Amore terbelalak kaget ketika sesuatu menggelinding dan menabrak kaki Kenneth yang tak jauh darinya. Itu kepala. Kepala dari seorang pelayan wanita dengan ekspresi penuh kengerian diwajahnya.
Hik!
Tanpa sadar kakinya lemas, namun dia tetap berdiri disana berusaha menahan ketakutannya.
"Jangan lihat." Gavel tiba-tiba menutupi pandangan Amore dengan tubuhnya. Amore menatapnya terkejut. Percikan darah menutupi wajah dan bajunya.

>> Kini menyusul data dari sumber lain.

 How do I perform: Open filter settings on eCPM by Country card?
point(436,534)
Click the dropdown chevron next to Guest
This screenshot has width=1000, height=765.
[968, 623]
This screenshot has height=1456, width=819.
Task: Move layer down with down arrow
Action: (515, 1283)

Melihat Amore yang gemetaran Gavel berusaha meraih tubuhnya, namun Amore menghindar. Gavel tak menyangka Amore akan bersikap seperti itu, dia menyangka kalau Amore sekarang takut padanya. Gavel menatapnya khawatir, dia telah membuat kesalahan lain hingga Amore takut padanya. Dia memaki dirinya sendiri karena tak berpikir lebih jauh sebelum bertindak.
"Kau penuh darah, menjijikan. Bersihkan dulu jika ingin menyentuhku." Amore menatapnya jijik.
Reaksi Amore yang berbanding terbalik dengan dugaan semua orang membuat mereka kembali tercengang, terutama Gavel. Kekhawatirannya selama ini sia-sia. Amore tidak takut padanya, tapi dia tak mau ikut kotor terkena darah.
Kenneth dan Alea juga menghela napas lega, dia kira hal ini akan membuat kakaknya trauma. Namun tidak sama sekali, karena Amore pernah melihat yang lebih buruk dari ini di ingatan Gavel.
"Bereskan semuanya." Perintah Marquis pada kepala butler dan kepala pelayan. "Dan Duke, tolong jangan bertindak seenaknya seperti ini lagi, ini wilayahku." Katanya dengan dingin, dia sangat kesal dengan tingkah Gavel yang melewati batas.
Gavel hanya diam, dia akan meminta maaf secara pribadi nanti. Saat ini hal pertama yang harus dilakukannya adalah membersihkan dirinya karena Amore terus menatapnya dengan jijik.
Karena insiden ini, makan malam itu terhenti, dan tak ada satupun yang sanggup melanjutkan makan mereka.
***
"Jadi, apakah pelakunya benar-benar Marquis Carden?" Amore bertanya penasaran pada adiknya Alea saat Amore mengunjungi kamarnya. Tak ada yang bisa Amore ajak bicara untuk membahas hal ini selain Alea. Gavel, Kenneth serta ayahnya tengah sibuk mencari bukti ran menekan Marquis Carden serta mengancam faksi Putra Mahkota karena insiden semalam.
"Aku tak yakin. Karena kakak dibenci banyak orang, jadi pelakunya berada diantara mereka." Alea tersenyum geli.
"Uh yah. Ini salahku karena terlalu terkenal." Amore meminum tehnya seraya meringis pelan mendengar pernyataan Alea. Dia menanggapi dengan cuek, lagipula itu memang kebenaran.
"Kudengar kakak makan sangat sedikit hari ini. Apa karena kejadian semalam?"
Amore menghela napas dan mengangguk, "Benar. Orang normal mana yang memiliki napsu makan setelah melihat kepala terpotong dan menggelinding di depannya? Hanya orang gila yang sanggup makan tanpa masalah."
Alis Alea berkedut, dia merasa tersindir atas kata-kata Amore, "Aku telah melihat itu puluhan kali saat berkonflik dengan bandit atau penyihir hitam. Jadi aku sudah terbiasa."
Amore menatapnya horor, "Tolong jangan terbiasa! Memangnya kau apa? Psikopat?"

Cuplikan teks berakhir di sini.